Table 4.2: MDTIM direction strings for a core set of characters.
Character Direction string Character Direction String
a NSW p WNEN
b SEW q WSES
c ESW r WSN
d SWE s ESE
e WES t SNE
f ESNE u SEN
g ESNS v WNWS
h WSWS w WNWN
i WNS x SWSN
j SESW y SWSE
k WSWE z WSWS
l SNS WEN
m WSWN NSE
n NSN WNES
o WSEN    
return SEN backspace NW
space NE    
 

We see that most characters were coded with four directions, few with three, and two with only two. The justification for the two short codes is as follows. Table 2.1 shows that space is the most common character. Therefore if we will give a very short code for some characters, space should be included. The number of backspaces is clearly underrepresented in Table 2.1 because backspace does not appear at all in regular texts. However, backspace is used a lot in writing. With keyboards most corrections are done using it. While MDTIM is not a keyboard, the backspace concept is too good not to be used in MDTIM too. A 6 percent error rate would bring backspace to the second place in the ranking in Table 2.1. While 6 percent error rate is unacceptably high for expert performance, it may not be uncommon among beginners.
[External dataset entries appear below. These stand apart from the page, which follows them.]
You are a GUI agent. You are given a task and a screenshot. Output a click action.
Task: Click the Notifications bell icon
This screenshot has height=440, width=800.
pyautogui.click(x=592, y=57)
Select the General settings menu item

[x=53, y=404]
If corrections are difficult to perform, the users may judge MDTIM difficult and unappealing to use. Therefore, we want to give backspace a short and fast code.

   
Compatible input devices

Now that we have described the method in general, we will show how it can be fitted for use with some popular input devices. The devices we will discuss are mouse, touchpad, trackball, joystick and keyboard. This list reflects the functionality that we implemented for the test software and is more due to easy availability and simple implementation than a result of careful consideration. However, one of these devices can be fitted into almost any imaginable computing device and therefore if MDTIM proves to be functional with all these devices, it is a good candidate for a universal text input method.

   
Mouse

Mouse and all devices capable of generating mouse-like input are handled in the same way. This simplifies the implementation (the standard mouse drivers can be used) and gives a chance to test the hypothesis about reaching device-independence through minimalism. Which, of course, has already been proven partially true because all devices have already been fitted together with the mouse driver. Dragging has been found to be more difficult than merely pointing with the mouse [MacKenzie et al.1991]. For this reason we do not want to require the user to use the mouse buttons more often than is necessary. Therefore the segmentation needed for producing repeating directions is done with a timer that fires after 70 ms of inactivity. This means that when the user wishes to repeat a direction, she needs to stop inputting directions for 70 ms and then input the last direction again. With a mouse this means stopping the mouse for a short period of time and then continuing the interrupted move. A delay of 70 ms was chosen with trial and error. It felt right for the author, who at that time was relatively untrained in MDTIM. The sample rate of the mouse dictates the minimum value for the timeout. Usually the sample rate is around 30 samples/second and thus the timeout should be longer than 34ms. Some hardware, such as the CH TrackBall Pro model for PS/2 connector that was used in our experiment have a faster sample rate and thus allow shorter timeout which may be useful for fast writers. When the MDTIM recognition algorithm receives a timer signal, it resets the flag that instructs it to ignore repeating directions. When the movement continues the recognition engine will receive more coordinates and recognize the direction. It will then append the direction to the current direction string. If the direction is a repeat, the algorithm will fail to recognize the direction string as either legal partial character or legal complete character and reset the current direction string thus accomplishing mid-character undo.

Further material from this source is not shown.